Sorry to see the difficulty of your circumstances. Hope you have a successful and speedy recovery.
Short answer regarding impact on
STATUS of travel to home country: once a refugee acquires Canadian citizenship they are no longer a protected person (acquiring Canadian citizenship results in the cessation of refugee status),
so travel to the home country has no effect on their status as a Canadian citizen.
Some clarifying observations: In contrast, traveling to home country while still a PR may constitute grounds for cessation of status, and if the RPD were to proceed with cessation, resulting in the cessation of protected person (refugee) status, that automatically terminates PR status.
That is: home country travel can result in losing refugee status and if this is while the individual is still a PR that also results in loss of PR status (with some exceptions). Not so for a Canadian citizen.
Short Answer Conclusion (for emphasis)
: Travel to the home country should have NO impact on your status as a Canadian citizen; so,
if it is safe to travel to the home country, it should be OK.
Longer Observations Regarding Question About Former Refugee Returning to Home Country:
Personal Risk Factor:
Obviously the most important consideration is the nature and extent of risk there is in returning to the home country. And obviously that depends on which country it is, the extent to which conditions in that country have changed since there was cause to flee and seek the protection of Canada, which includes the current conditions in that country, and of course the particular individual's circumstances, including circumstances incidental to the PR's return and stay, especially in regards to any particular dangers the PR might personally might encounter.

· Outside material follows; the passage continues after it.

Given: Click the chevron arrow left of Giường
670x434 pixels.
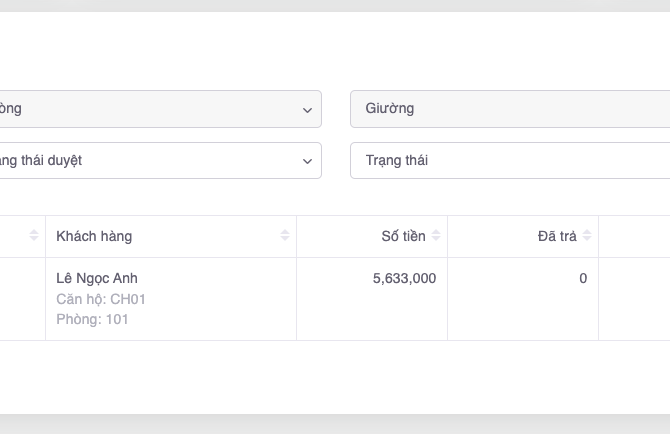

That's not about status as such. It is about personal safety. While being a Canadian citizen affords some protections provided by the Canadian government when traveling abroad, the nature and scope of this is far, far less than many realize . . . as a lot of people with Canadian citizenship living in Sudan very recently learned as internal instability and conflict there escalated. Especially when the individual is also a citizen of the country where they are located, the scope of what Canada can do to protect them is rather limited.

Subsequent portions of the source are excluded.